Trois questions à... Louis-Jacques Vaillant
Comment va s’opérer la reconstruction d’Haïti ?
Louis-Jacques Vaillant : Trois types d’action vont être mises en place. D’abord l’évaluation des besoins. Elle est en cours via des missions tripartites Nations unies, Banque mondiale et Union européenne. Ensuite, la définition de la politique de reconstruction : une conférence internationale est prévue à New York mi-avril, au cours de laquelle le gouvernement haïtien présentera un plan d’action à moyen terme pour la reconstruction d’Haïti.
A la demande de l’Ambassadeur Pierre Duquesne en charge de la coordination de l’aide française, nous avons mobilisé un agent de l’AFD pour aider le Premier ministre haïtien à l’élaboration de ce plan.
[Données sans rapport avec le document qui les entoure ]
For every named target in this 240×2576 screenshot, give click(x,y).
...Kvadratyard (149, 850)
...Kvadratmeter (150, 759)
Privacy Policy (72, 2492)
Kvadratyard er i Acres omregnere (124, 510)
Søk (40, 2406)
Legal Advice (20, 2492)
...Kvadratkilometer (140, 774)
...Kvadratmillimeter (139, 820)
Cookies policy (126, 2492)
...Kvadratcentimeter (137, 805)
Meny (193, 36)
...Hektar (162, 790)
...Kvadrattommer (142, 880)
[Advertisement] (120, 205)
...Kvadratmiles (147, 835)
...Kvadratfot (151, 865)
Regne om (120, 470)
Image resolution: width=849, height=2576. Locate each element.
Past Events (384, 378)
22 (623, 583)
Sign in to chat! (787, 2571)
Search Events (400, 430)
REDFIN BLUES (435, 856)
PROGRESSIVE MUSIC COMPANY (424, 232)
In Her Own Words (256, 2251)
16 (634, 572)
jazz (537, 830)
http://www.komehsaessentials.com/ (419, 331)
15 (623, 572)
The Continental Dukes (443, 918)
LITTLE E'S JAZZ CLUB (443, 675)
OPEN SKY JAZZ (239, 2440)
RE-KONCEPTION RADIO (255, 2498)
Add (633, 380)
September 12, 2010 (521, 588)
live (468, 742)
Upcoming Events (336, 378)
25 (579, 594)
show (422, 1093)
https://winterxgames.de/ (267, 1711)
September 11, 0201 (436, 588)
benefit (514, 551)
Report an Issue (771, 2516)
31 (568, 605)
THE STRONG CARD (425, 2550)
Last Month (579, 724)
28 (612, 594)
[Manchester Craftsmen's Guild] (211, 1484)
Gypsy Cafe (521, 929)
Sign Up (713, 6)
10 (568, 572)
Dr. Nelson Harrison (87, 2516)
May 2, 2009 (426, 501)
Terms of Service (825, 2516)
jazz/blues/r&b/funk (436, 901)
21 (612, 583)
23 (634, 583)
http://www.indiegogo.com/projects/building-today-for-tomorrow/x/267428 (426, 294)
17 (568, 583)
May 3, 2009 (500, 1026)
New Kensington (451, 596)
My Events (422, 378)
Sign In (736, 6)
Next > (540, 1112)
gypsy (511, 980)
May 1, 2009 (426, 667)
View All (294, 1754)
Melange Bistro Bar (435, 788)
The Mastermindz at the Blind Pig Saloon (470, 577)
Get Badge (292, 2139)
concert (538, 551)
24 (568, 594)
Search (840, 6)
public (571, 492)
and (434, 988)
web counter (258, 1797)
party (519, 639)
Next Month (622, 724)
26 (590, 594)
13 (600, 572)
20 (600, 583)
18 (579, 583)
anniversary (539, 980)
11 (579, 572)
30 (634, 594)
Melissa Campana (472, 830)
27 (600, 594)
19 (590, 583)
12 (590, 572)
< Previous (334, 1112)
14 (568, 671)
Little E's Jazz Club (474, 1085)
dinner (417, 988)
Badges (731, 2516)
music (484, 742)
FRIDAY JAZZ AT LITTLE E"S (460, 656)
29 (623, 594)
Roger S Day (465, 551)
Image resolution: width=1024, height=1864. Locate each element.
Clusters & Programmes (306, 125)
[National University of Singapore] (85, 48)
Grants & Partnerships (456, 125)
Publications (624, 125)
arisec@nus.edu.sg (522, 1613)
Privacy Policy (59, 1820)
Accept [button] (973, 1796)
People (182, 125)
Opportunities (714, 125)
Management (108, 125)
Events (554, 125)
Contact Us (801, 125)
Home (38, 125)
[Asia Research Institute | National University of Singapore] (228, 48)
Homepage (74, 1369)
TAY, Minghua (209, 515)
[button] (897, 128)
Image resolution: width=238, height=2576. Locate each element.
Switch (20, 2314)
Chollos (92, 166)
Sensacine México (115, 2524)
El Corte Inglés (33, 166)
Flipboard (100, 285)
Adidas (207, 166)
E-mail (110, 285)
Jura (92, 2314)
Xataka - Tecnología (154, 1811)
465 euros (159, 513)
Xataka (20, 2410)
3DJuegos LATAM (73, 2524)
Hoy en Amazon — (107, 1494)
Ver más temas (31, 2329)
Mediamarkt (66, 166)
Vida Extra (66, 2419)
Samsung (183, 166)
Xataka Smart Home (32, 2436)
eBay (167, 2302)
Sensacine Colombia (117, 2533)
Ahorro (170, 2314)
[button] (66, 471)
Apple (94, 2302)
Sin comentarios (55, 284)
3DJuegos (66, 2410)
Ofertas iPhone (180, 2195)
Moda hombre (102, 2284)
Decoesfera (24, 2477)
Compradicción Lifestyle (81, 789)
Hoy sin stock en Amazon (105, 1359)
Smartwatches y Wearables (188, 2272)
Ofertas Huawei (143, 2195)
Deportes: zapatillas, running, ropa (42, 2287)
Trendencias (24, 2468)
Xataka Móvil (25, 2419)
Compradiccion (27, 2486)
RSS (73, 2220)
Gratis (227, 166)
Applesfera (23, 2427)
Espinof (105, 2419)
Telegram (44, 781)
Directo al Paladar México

Enfin, la mise en œuvre de la politique de reconstruction doit être définie pour être la plus efficace possible. L’AFD a proposé la création d’une (ou plusieurs) agences haïtiennes d’investissement et de reconstruction. Cette solution faciliterait la mise en œuvre des opérations, dans le cadre des orientations fixées par le gouvernement, et permettrait par ailleurs une meilleure coordination de l’aide.
Quels sont les enjeux pour le pays ?
L.-J. Vaillant : L’aménagement du territoire est une question fondamentale : quelle doit être la politique de développement des villes secondaires en parallèle de la reconstruction de Port-au-Prince ? Quel est l’ajustement entre le rôle des villes et des campagnes ? Quel rôle pour l’agriculture dans le développement économique et la sécurité alimentaire de l’île ? Par ailleurs, Port-au-Prince se trouvant sur une faille, il faut penser au futur de cette capitale. Si la solution n’est pas de la reconstruire ailleurs ou de voir perdurer les camps, il faut engager une réflexion très rapidement sur l’aménagement urbain. Il s’agit de prendre en compte les différentes fonctions de la ville, pas seulement en termes de logement et de bâtiments, mais aussi d’environnement, de mobilité, d’équipements publics…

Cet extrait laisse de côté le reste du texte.